** Text shown **
****************

The General Secretary of the Convention People’s Party (CPP), Nana Yaa Jantuah, has revealed that the governing New Patriotic Party (NPP) has a hidden agenda to hold on to power after their constitutional tenure of office has expired.
Speaking to Prince Minkah on the Tonton Sansan show on TV XYZ, Madam Jantuah hinted that the NPP are doing what they can to stay in power beyond 2024 despite the anger among most Ghanaians who are determined to boot them out of power for massive corruption and tyranny.
“The vision to stay on at all cost is there,” she disclosed and went on to quiz, “If you say ‘Breaking the 8’, is it not the vision to hold on to power against the people’s wish?”
Asked by the host whether or not the NPP would be engaging in illegality when they win the 2024 polls with a different candidate other than President Akufo-Addo, the former PRO for the Public Utilities Regulatory Commission (PURC) said “when your time is up, it is up and you need to go because the people may have had enough of you.”
“It is not for nothing that the constitution gave every elected government to be out of power after every four years,” she added while explaining that every party that stays on after its mandated tenure would have exhausted all its compelling ideas to satisfy the people.

****************

** What to do **
1 – Answer these questions using the article about the CPP General Secretary's remarks:
(a) Who hosted the show on which Nana Yaa Jantuah spoke?
(b) Which slogan did she cite as evidence of the NPP's vision to hold on to power?
(c) What position did she formerly hold at the Public Utilities Regulatory Commission?
2 – Repeat word for word the part of the article about the CPP General Secretary's remarks that opens with the words containing "The General Secretary" and closes with "office has expired.".

(Click-target data)
****************

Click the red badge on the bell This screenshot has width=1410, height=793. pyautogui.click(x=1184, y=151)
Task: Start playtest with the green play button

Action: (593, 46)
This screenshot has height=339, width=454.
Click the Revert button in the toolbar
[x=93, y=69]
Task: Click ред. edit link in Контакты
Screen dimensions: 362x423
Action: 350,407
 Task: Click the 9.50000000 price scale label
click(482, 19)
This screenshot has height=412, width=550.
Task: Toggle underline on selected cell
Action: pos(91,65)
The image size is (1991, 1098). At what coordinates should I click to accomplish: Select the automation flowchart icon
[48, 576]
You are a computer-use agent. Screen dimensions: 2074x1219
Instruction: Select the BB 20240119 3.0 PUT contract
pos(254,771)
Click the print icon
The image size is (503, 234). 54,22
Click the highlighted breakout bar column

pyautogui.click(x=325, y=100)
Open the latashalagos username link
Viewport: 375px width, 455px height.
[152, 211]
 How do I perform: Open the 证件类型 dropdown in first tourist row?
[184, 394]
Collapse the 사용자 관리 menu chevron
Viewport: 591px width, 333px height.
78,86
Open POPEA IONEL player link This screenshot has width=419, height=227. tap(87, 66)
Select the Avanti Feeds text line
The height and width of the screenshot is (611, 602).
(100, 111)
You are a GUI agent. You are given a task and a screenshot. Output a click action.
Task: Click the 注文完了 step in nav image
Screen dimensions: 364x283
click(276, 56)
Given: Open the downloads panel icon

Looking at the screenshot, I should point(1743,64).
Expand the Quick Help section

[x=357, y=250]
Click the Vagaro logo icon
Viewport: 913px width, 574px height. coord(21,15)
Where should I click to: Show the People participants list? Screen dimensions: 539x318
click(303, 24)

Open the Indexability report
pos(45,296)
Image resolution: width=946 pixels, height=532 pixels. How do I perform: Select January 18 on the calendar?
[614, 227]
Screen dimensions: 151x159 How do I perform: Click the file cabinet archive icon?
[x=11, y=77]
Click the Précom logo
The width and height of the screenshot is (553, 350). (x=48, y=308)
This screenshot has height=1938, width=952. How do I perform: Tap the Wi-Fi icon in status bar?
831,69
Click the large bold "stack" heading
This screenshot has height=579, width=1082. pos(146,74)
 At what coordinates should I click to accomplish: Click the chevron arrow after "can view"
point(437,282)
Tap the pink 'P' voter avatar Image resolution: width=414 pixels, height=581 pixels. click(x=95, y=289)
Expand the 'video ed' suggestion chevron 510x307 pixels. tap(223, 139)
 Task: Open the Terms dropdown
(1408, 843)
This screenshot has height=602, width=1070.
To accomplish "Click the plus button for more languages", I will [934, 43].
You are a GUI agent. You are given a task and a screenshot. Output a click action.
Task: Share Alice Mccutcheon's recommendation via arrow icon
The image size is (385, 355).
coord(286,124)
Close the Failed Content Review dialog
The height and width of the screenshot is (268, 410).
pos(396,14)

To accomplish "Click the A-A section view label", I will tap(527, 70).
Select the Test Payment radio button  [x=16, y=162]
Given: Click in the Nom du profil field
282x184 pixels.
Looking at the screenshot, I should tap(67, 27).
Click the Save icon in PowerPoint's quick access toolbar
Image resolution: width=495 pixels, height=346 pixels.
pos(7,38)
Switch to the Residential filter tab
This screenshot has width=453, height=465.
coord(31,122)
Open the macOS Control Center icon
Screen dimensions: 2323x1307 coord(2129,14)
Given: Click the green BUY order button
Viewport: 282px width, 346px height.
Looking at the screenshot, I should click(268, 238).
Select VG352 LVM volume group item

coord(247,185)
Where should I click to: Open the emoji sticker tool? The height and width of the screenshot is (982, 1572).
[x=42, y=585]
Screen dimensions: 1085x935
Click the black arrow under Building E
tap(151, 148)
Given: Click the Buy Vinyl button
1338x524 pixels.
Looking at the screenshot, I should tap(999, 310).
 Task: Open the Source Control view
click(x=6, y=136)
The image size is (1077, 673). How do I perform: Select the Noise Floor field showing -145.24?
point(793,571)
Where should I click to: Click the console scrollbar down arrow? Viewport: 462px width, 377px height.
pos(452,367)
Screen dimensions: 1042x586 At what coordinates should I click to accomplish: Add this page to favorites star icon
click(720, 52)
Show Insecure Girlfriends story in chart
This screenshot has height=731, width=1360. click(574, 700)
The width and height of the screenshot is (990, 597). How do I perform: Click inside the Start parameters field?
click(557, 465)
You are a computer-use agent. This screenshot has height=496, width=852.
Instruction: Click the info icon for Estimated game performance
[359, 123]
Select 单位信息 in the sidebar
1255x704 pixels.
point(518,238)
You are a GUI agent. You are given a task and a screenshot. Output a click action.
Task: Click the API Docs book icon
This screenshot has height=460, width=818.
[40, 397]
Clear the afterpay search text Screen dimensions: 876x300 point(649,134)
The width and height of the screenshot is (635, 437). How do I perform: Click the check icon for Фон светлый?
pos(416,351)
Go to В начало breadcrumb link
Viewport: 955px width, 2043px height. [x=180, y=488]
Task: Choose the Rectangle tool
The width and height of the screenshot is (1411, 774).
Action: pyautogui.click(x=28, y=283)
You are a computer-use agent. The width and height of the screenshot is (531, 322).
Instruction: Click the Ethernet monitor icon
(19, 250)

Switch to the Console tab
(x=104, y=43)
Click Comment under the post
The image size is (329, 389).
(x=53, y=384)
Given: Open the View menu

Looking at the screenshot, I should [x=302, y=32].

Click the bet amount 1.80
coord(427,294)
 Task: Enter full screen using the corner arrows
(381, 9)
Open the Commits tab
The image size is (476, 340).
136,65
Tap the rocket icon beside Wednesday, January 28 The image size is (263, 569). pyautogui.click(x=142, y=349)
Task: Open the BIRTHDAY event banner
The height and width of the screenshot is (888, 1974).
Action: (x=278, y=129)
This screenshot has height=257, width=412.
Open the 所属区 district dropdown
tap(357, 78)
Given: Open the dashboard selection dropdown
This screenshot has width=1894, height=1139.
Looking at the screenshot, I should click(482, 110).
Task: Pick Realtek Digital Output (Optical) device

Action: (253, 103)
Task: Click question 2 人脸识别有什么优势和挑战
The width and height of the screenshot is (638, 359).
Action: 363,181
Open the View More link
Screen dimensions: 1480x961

****************

** The replies **
1 –
(a) Prince Minkah
(b) "Breaking the 8"
(c) PRO (for the Public Utilities Regulatory Commission)

2 –
The General Secretary of the Convention People’s Party (CPP), Nana Yaa Jantuah, has revealed that the governing New Patriotic Party (NPP) has a hidden agenda to hold on to power after their constitutional tenure of office has expired.